__WHAT YOU NEED TO DO__.
In which lines of the data does the string "computer" appear? Copy every one.

__DATA SUPPLIED__.

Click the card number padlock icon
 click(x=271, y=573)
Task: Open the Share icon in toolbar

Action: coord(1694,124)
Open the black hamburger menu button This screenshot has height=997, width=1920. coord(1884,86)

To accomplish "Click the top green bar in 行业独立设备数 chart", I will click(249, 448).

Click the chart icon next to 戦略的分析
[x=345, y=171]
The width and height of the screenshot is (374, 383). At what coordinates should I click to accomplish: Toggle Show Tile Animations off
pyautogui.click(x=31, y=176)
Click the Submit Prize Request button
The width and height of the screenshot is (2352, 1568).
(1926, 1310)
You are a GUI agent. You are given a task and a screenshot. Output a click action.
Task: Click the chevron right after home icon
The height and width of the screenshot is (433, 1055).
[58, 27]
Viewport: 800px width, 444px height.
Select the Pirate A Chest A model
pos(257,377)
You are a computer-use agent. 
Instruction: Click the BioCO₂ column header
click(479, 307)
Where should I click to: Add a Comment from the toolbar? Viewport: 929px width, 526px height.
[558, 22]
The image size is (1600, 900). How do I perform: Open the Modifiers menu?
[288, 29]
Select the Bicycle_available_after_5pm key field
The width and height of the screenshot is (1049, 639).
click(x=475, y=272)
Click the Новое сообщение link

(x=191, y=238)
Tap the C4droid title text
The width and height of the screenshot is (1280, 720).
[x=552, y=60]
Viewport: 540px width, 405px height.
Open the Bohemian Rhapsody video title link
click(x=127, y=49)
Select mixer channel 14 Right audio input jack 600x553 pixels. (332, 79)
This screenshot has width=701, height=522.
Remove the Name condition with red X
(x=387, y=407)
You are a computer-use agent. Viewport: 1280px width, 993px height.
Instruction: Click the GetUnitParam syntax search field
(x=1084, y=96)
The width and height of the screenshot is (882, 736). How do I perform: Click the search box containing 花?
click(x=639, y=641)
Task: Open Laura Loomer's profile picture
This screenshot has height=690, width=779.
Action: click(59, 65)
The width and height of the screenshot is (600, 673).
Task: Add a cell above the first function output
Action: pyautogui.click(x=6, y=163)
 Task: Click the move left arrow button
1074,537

__ANSWER SECTION__.
You are a computer-use agent. 
You are a computer-use agent. Viewport: 1280px width, 993px height.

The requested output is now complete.